At school, Alyssa is drawn to James because he's weird and he knows it. She just doesn't know how weird. But she's mainly a perambulating cauldron of anger and foul language, so having a weird sidekick seems like a good idea. Alyssa lives with her mom, misses her dad and hates her new stepfather. "Last week, he said I need a bigger bra, so I threw a chicken Kiev at him."

She loses control when another kid sitting at her table at school sends her a text. The idea of texting someone at the same table outrages her. She sneers, swears and smashes her own phone to smithereens.

James finds Alyssa alluring: "I thought she could be interesting to kill," he muses to himself. And, yep, as the series progresses James continues to be deeply interested in murdering Alyssa. He keeps imagining the act of slitting her throat and is obsessive about the perfect setting for doing that. Alyssa doesn't know, but in way, she senses it. It's what makes James fascinating for her.

They are not boyfriend and girlfriend. Alyssa's insistence that they have sex, just to get it over with, is chilling. She's dead inside, she insists, and can't really feel anything except the thrill of danger. For James, Alyssa's even middling interest in sex is mystifying and terrifying, leading him to tell himself, "She's a kind of a nymphomaniac."

One thing leads to another, James smashes his fist into his father's face and steals the family car. On the road, the two teens open up slightly to each other, behave badly, terrify others and, all the while, James is thinking about killing Alyssa.

By the end of the second episode, a soft light breaks through the darkness that surrounds these very, very troubled teens. And the light comes from inside Alyssa, whose soured relationship with her family has almost destroyed her, but not entirely.

The series is gorgeously made, often beautifully gaunt in its depiction of the England these kids hate. The two teens are at first broadly drawn, in the style of the material from which the series was adapted. But they are, in fact, simply raw-boned, scrawny iterations of youth anywhere made unhappy by awful home lives.

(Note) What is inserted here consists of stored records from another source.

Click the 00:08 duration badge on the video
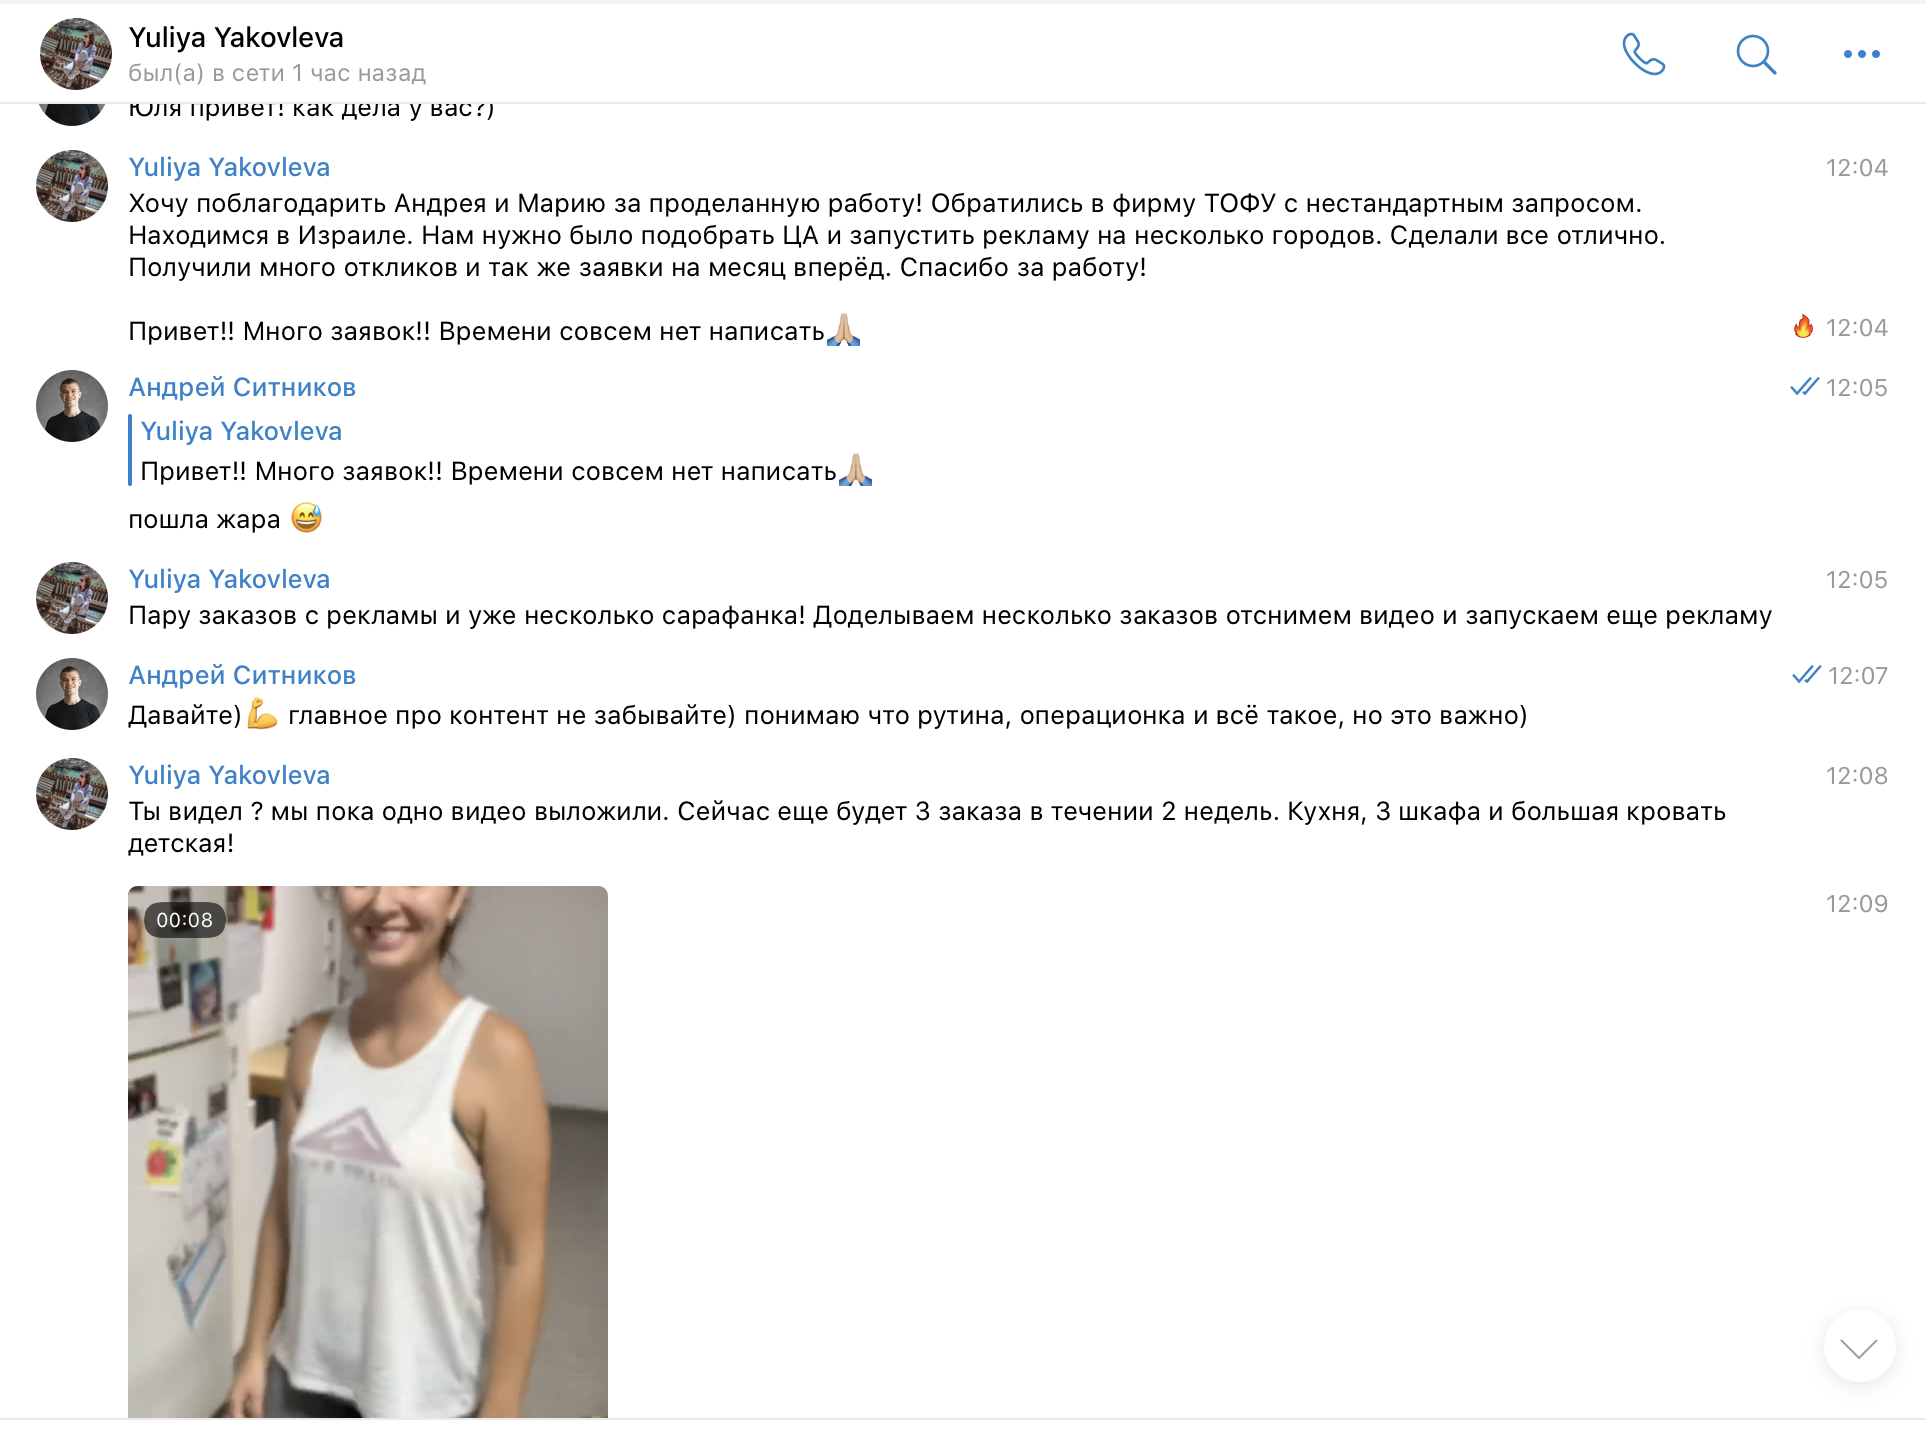Screen dimensions: 1926x1430 coord(184,920)
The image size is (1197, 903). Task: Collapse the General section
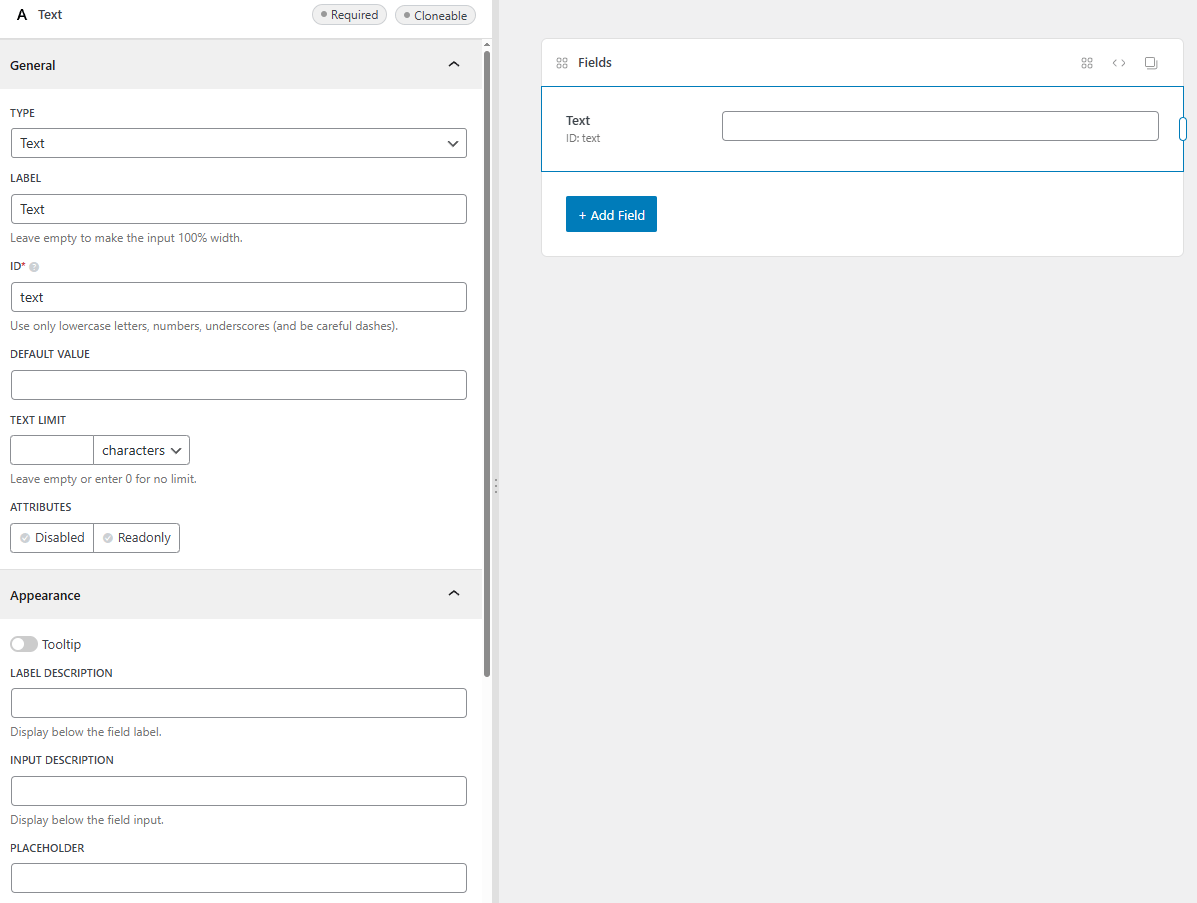tap(454, 65)
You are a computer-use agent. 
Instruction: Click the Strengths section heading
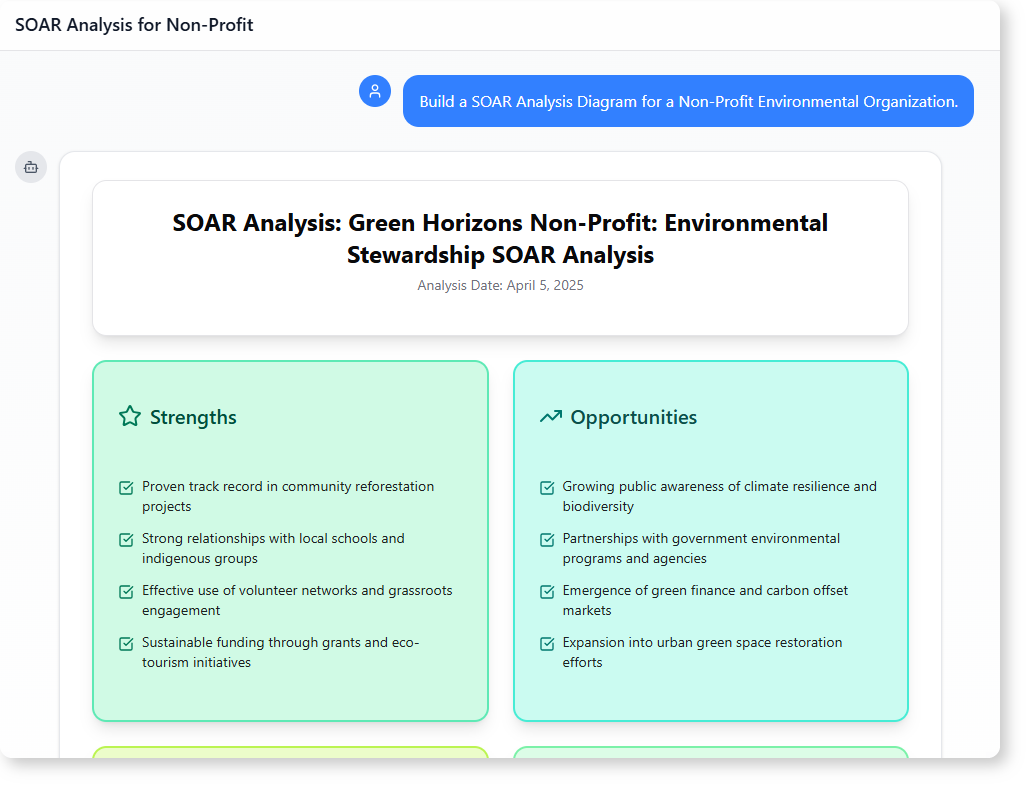pos(193,417)
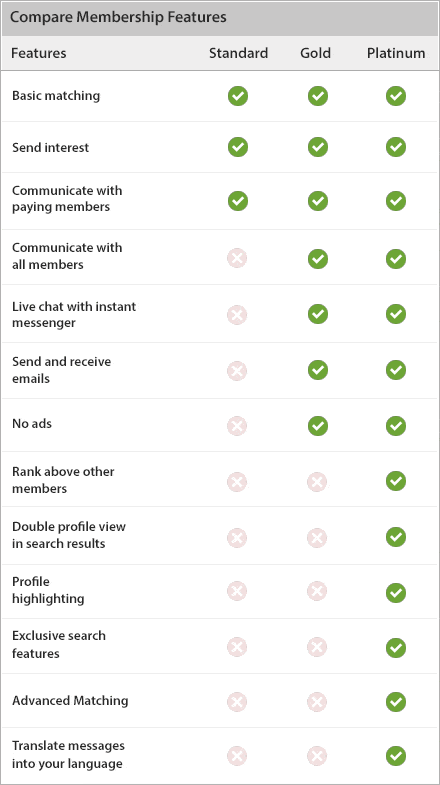Screen dimensions: 440x785
Task: Click Gold checkmark in Send interest row
Action: tap(318, 147)
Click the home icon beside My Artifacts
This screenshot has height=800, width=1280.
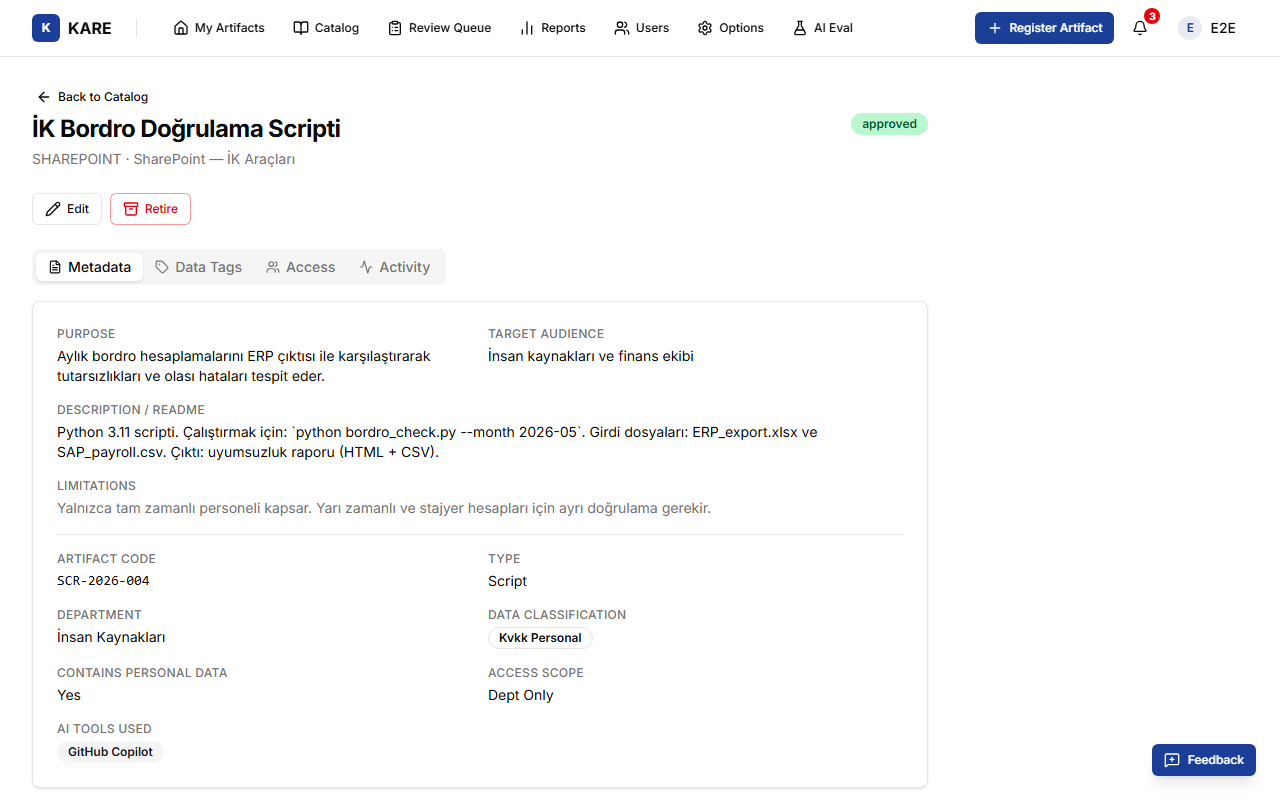point(181,28)
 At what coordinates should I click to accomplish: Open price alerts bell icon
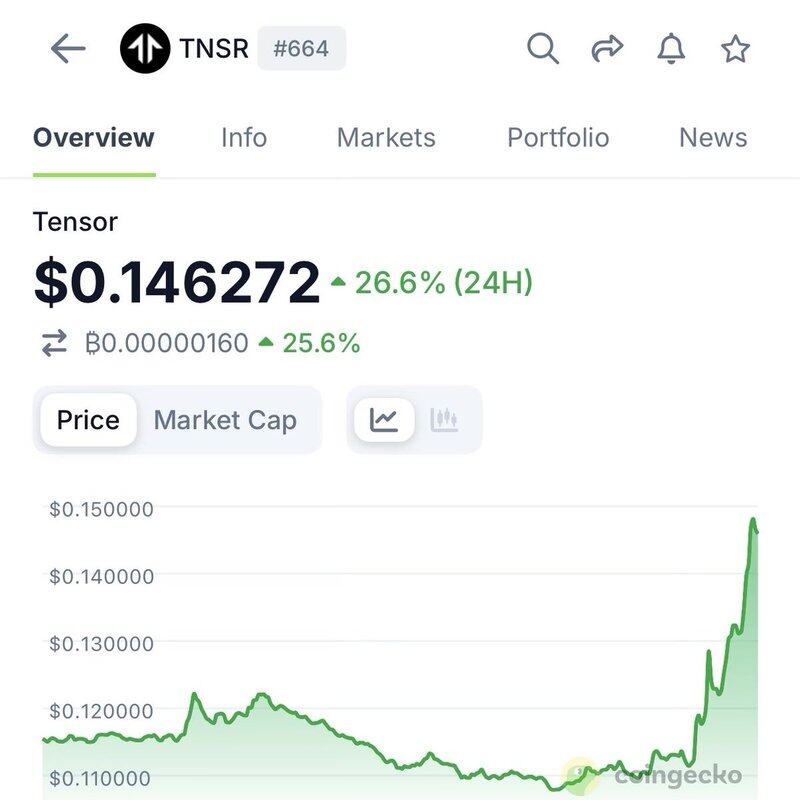tap(671, 48)
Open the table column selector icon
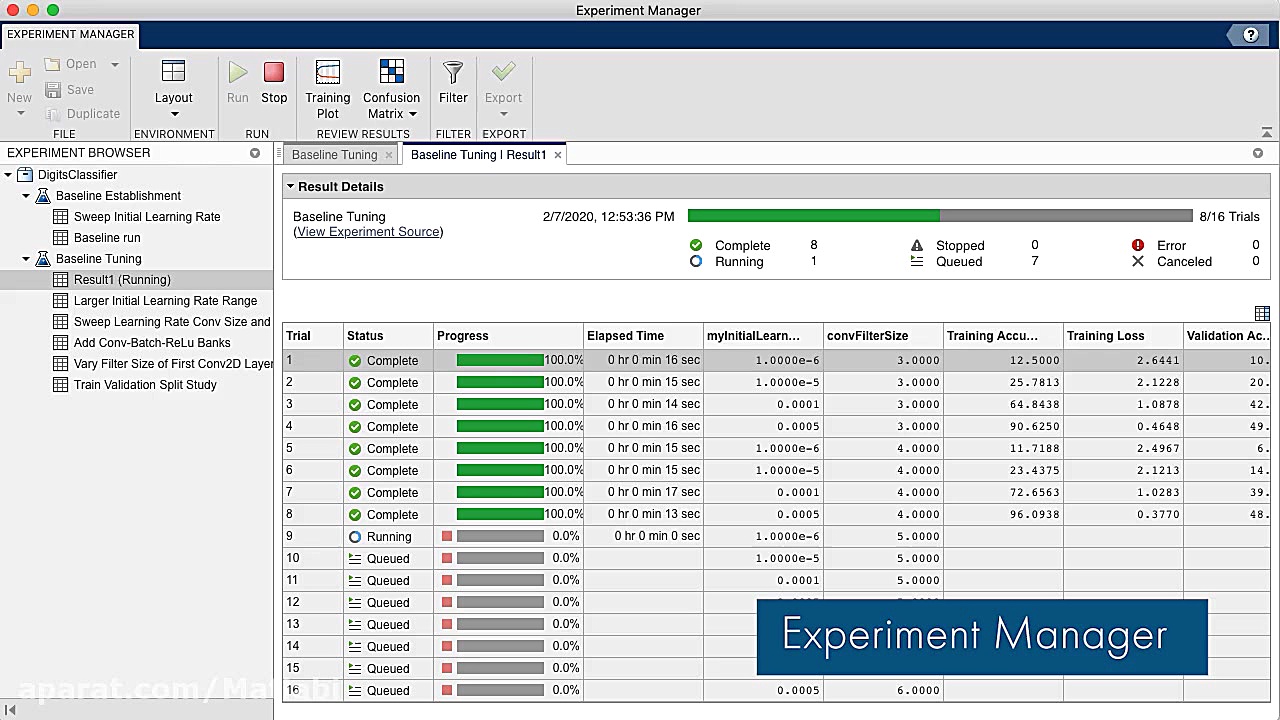 1262,314

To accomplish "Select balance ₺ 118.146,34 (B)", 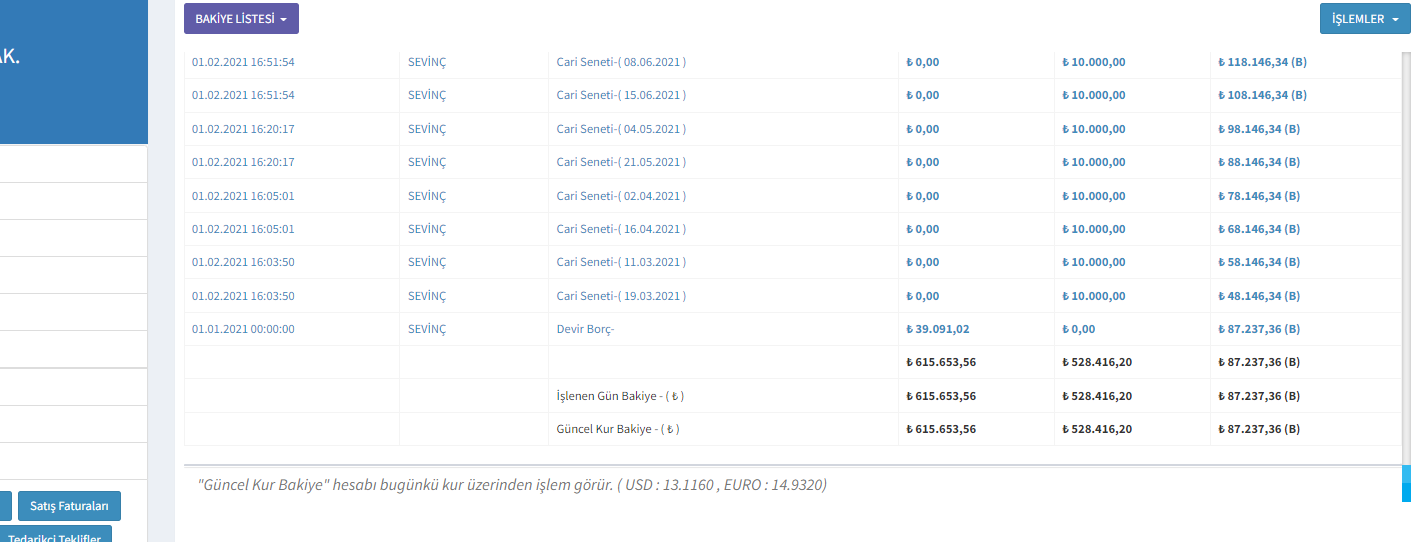I will click(x=1262, y=62).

Both actors are terrific. Lawther's almost monosyllabic as James, hiding a vulnerability that one hopes and feels might be there inside him. He acts with grave intention, using carefully chosen cynical words. Barden is a wonder to behold as Alyssa, and the very slow melting of her icy anger is beautifully delivered.

Never mind the bluntness of the title, just cozy up to this series – it is simultaneously sinister, funny, wise and fabulous.